2/19/18, Night of Hope

Hi Everyone,

I hope that all is well with you, and you’re enjoying a holiday, and had a great Valentine’s Day!! I had a truly wonderful experience last week, which meant a great deal to me.

As I’ve mentioned before, I am a great fan of Joel Osteen, the minister from Houston, Texas, whose quiet, modest way has slowly brought him to the forefront of people’s attention. His books, which are basically inspirational practical messages of hope have all been #1 on the New York Times Bestsellers list, and his message is simple and pure and uncomplicated, you don’t even have to be deeply religious to be touched by it. I have mentioned him to friends of varied religions, and some not even that religious, and his message is direct, practical, warm, common sense for today’s often complicated world. He gives me hope and strength when I need it.

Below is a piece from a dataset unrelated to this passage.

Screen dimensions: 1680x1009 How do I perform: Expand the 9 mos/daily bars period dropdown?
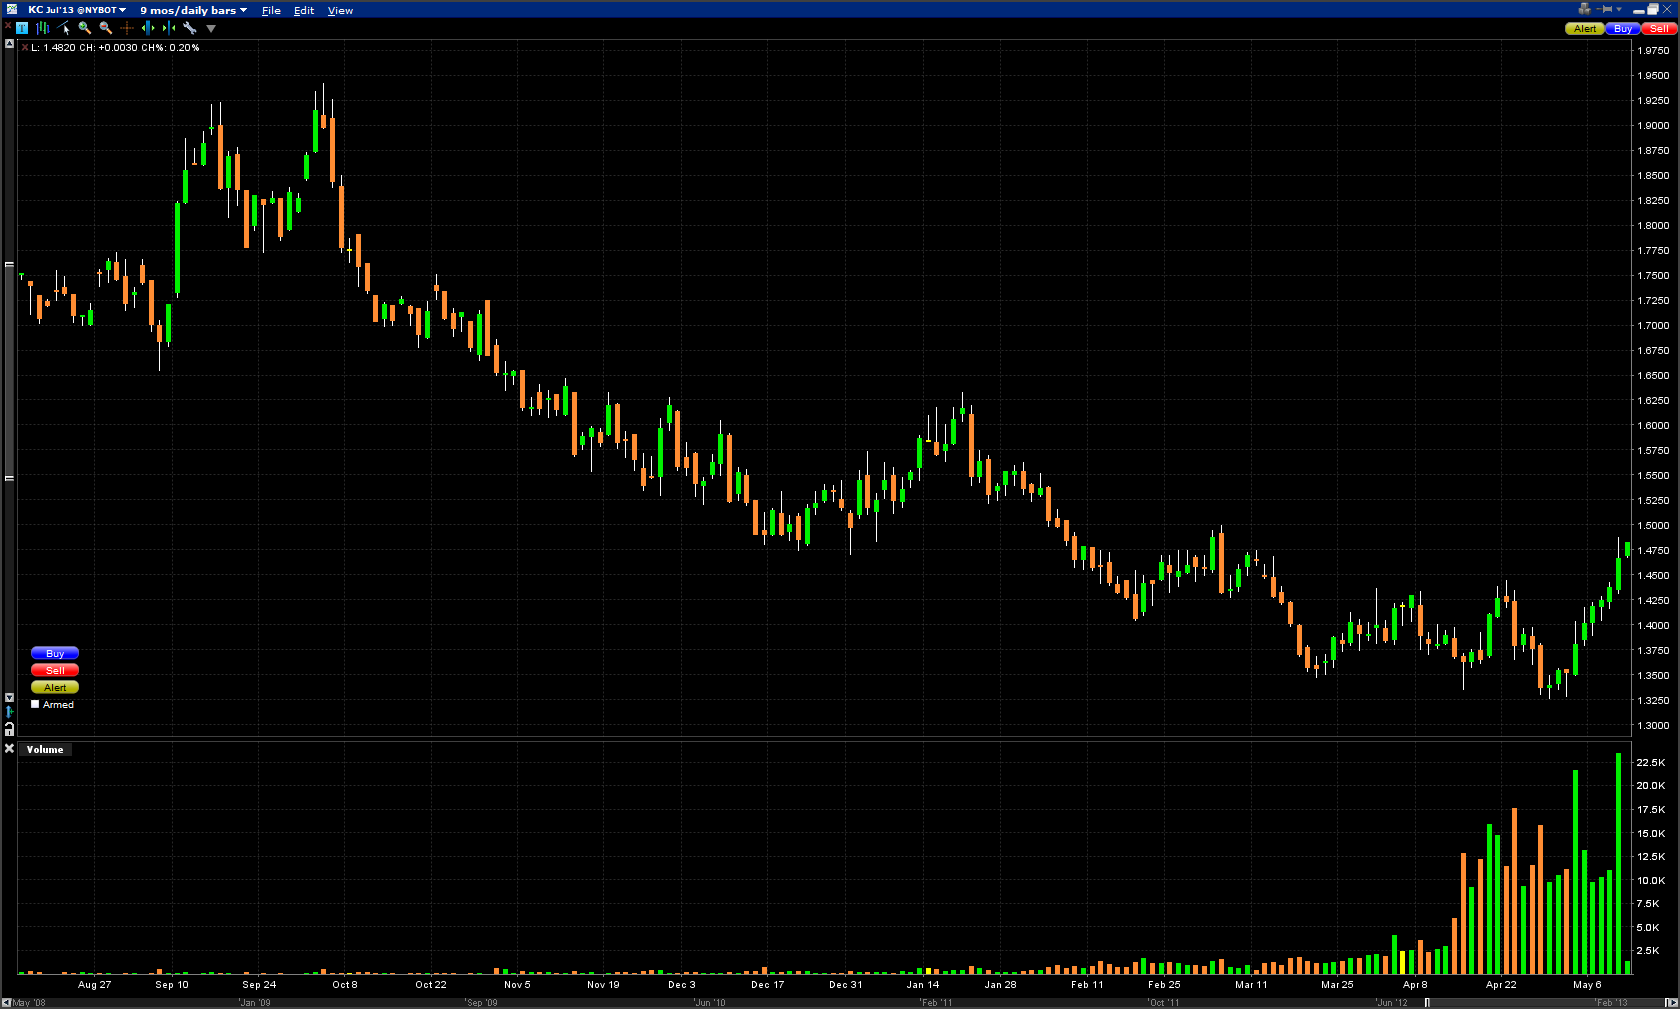(x=193, y=10)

I first became aware of Joel when I was in a hotel room in New York years ago. Bored, late at night, I was flipping through channels with the remote, and when I got to Joel’s show, something stopped me. I watched and was touched and impressed, and assumed no one had ever heard of him. A few weeks later, running through an airport to catch a flight, I saw his book, bought it, read it, and loved it, and gave it to friends. I have remained a huge fan of his message, his mission, and his work ever since. He has written many books, and I’ve loved them all!!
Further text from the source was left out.